Concern for fans who illegally stream football as £320K in PayPal payments discovered from busted IPTV empire

Two men have been given suspended prison sentences.

Two men have been handed suspended prison sentences for running an illegal streaming service that had almost 4,000 paying subscribers.

The use of Internet Protocol Television (IPTV) technology, which delivers TV content through broadband services, has been on the rise in recent years.

In some cases, the technology has been used, in exchange for a fee, to provide customers with online access to allow them to stream premium content without permission from legitimate providers.

Some users have also used Amazon Fire Sticks to illegally watch TV programmes.

However, the Fraud Act 2006 states that it is illegal ‘to watch TV or streaming services without paying the required fee‘.

If convicted, you could face between 12 months or five years in prison, depending on whether the conviction is classed as summary or as more serious.

The Premier League has been increasing its efforts to prevent the illegal use of these technologies to stream matches from the top flight of English football.

The league pays the Federation Against Copyright Theft (FACT) to investigate and enforce its copyright as part of a crackdown on the growing issue.

Now, two men who ran an illegal IPTV service have received suspended sentences, alongside community service orders, by Worcester Crown Court.

Benjamin Yates and Lewis Finch, both from Worcester, were found guilty of offences under the Copyright, Designs and Patents Act 1988, and the Proceeds of Crime Act 2002.

The pair ran the ‘Titan Streams’ service, which had acquired nearly 4,000 subscribers.

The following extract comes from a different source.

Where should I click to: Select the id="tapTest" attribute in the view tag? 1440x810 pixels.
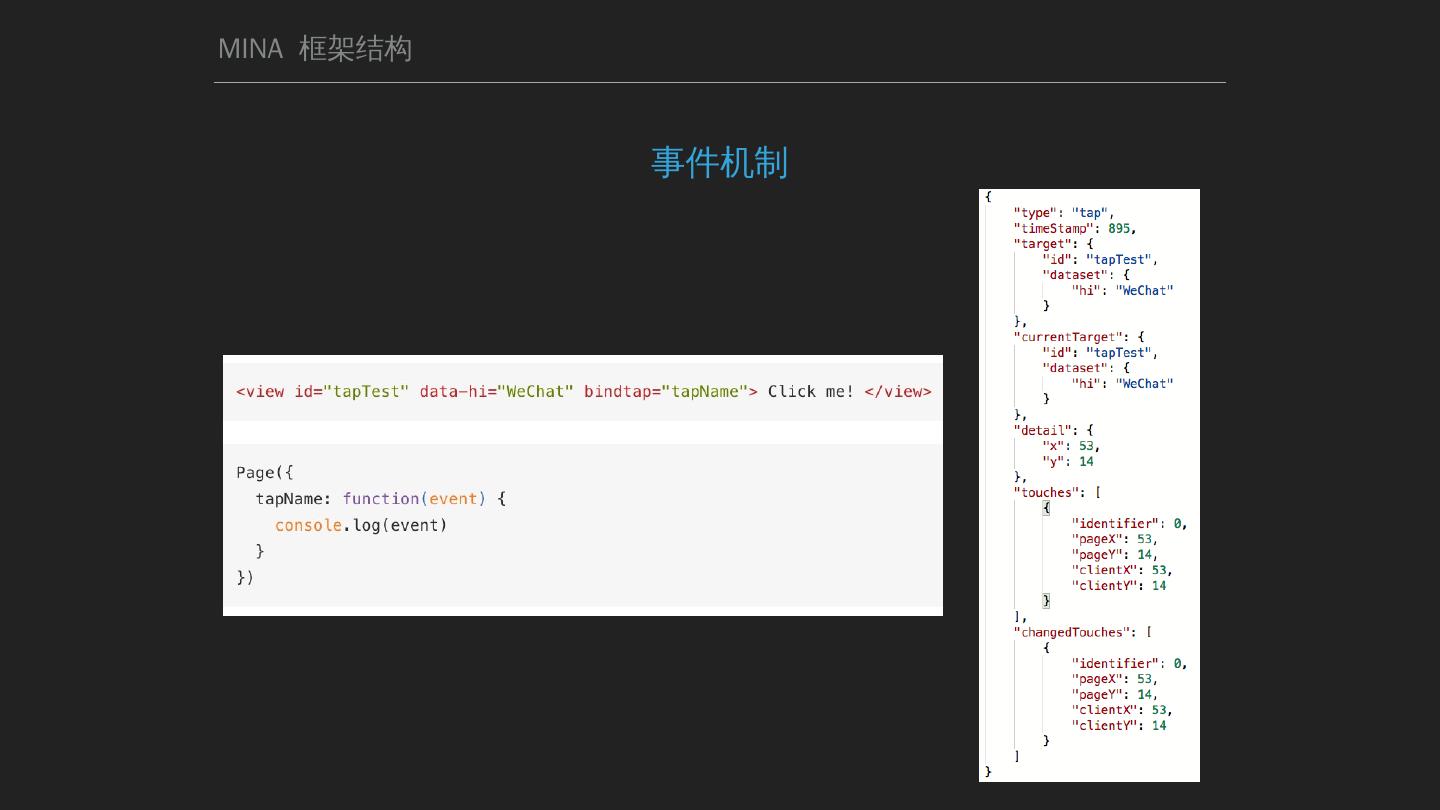coord(351,391)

The pair confessed to illegally supplying IPTV to allow subscribers to watch BT Sport (TNT Sports) and Sky Sports programmes.

They received a 20-month jail sentence, suspended for 18 months, and were each ordered to complete 250 hours of community service.

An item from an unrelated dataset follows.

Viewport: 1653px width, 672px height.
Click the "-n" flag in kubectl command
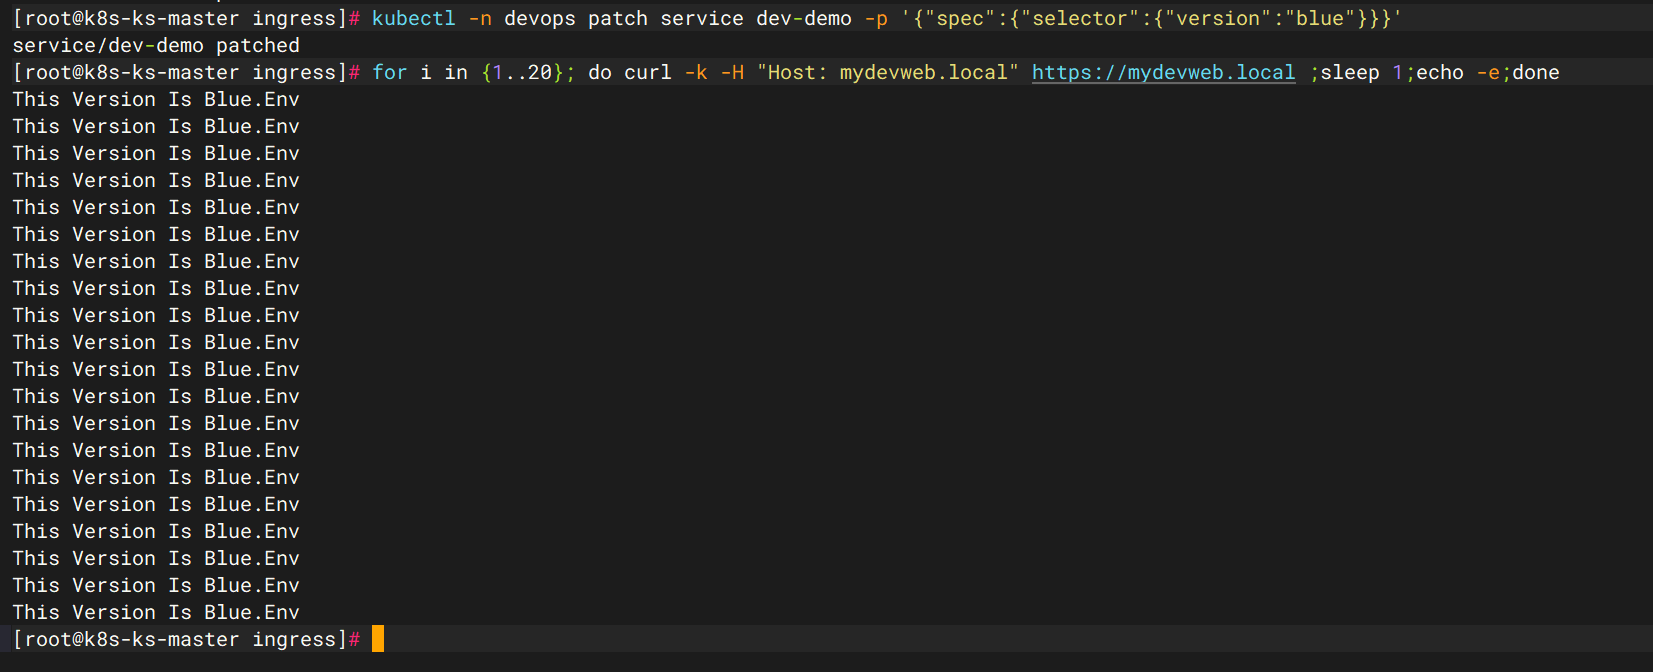point(480,19)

The convictions followed a joint investigation ran by Worcestershire County Council’s Trading Standards Service, FACT and BT.

Worcestershire Crown Court. (


The case was referred to Trading Standards after test purchases were carried out by FACT and BT.

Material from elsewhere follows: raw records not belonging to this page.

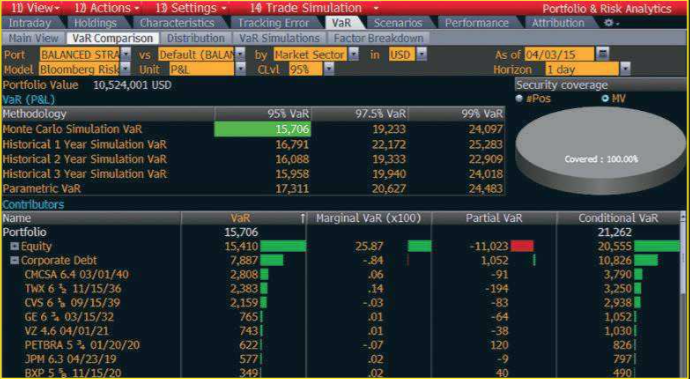This screenshot has width=690, height=379.
Task: Click the highlighted 15,706 Monte Carlo cell
Action: (262, 129)
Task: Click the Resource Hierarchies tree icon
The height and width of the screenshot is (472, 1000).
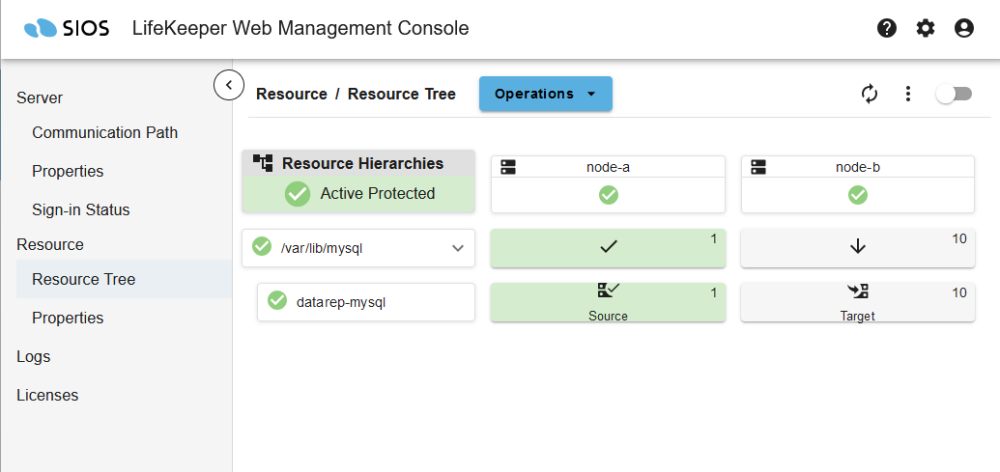Action: (263, 163)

The Worcestershire News reported that IT equipment seized during the investigation showed that both defendants had been ‘heavily involved in the provision of IPTV services‘.

Their PayPal accounts showed that payments of over £320,000 had been received over a time period of over three years.

A spokesperson for the Worcestershire Trading Standards Service confirmed to LADbible that, as a result of the test purchases and by using legal gateways to request information to assist with criminal investigations, they had obtained information from PayPal concerning accounts linked to both defendants.

They were then able to track the purchases and target the accounts they believed belonged to the IPTV owners.

Simon Wilkes, Head of Worcestershire Regulatory Services, said: “Trading Standards are committed to protecting the rights of legitimate businesses.

“The joint investigation has led to a successful outcome, which sends a clear message that we will seek out and prosecute those who are involved in this type of crime.

“This is not a victimless crime; it damages the interests of those who own the intellectual property rights to the subscription TV services and can affect legitimate customers through higher subscription prices.”